### DATA

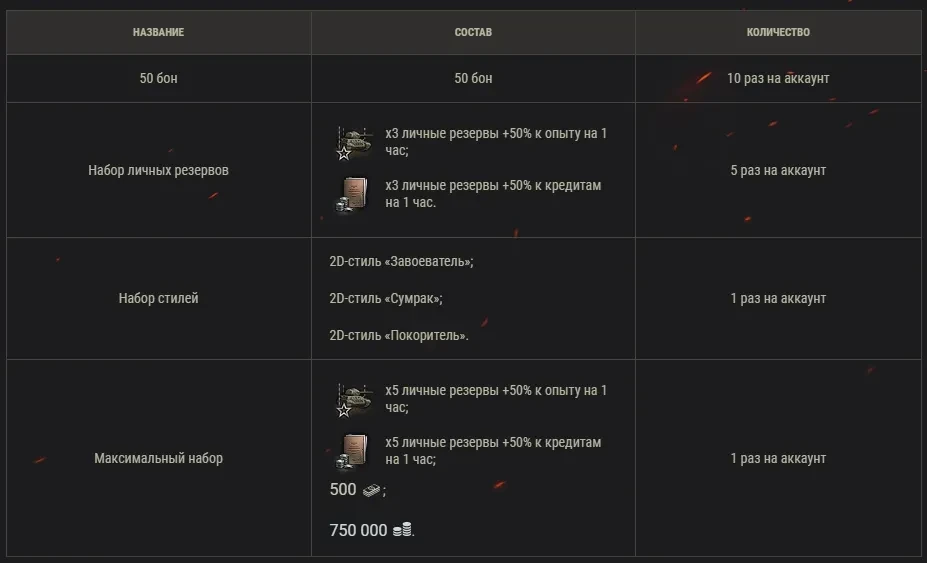Click the '5 раз на аккаунт' quantity cell
The image size is (927, 563).
[x=778, y=170]
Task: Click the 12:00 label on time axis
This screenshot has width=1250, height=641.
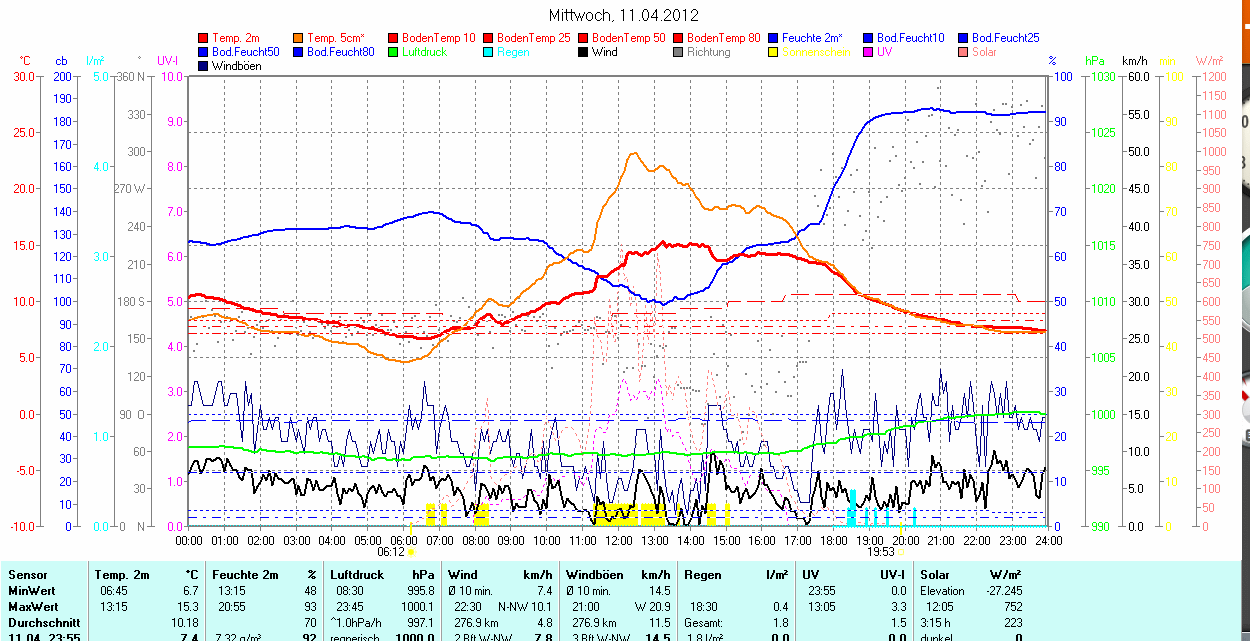Action: [618, 540]
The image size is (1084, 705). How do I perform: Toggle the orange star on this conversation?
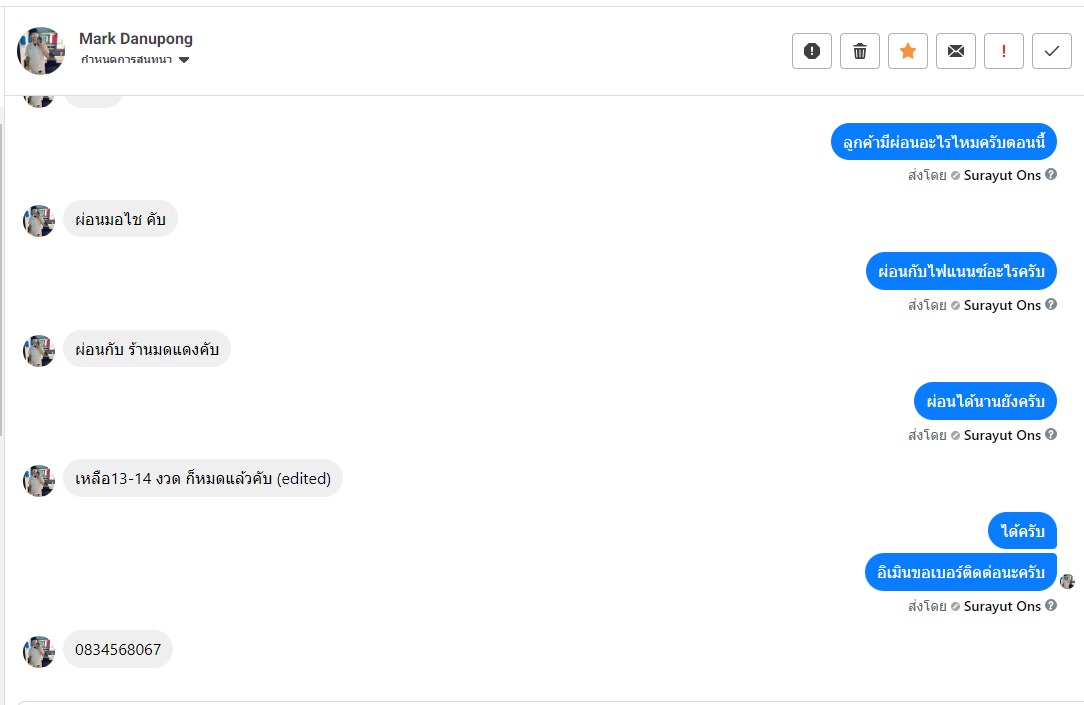(x=908, y=51)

### TASK DETAILS
Rewrite all the records with "orange" swapped for "yellow" and nothing else changed. Omit the pictures.

### EXPECTED ANSWER
Click the '5 раз на аккаунт' quantity cell
The image size is (927, 563).
[x=778, y=170]
Task: Click the 12:00 label on time axis
This screenshot has width=1250, height=641.
Action: [618, 540]
The image size is (1084, 705). How do I perform: Toggle the yellow star on this conversation?
(x=908, y=51)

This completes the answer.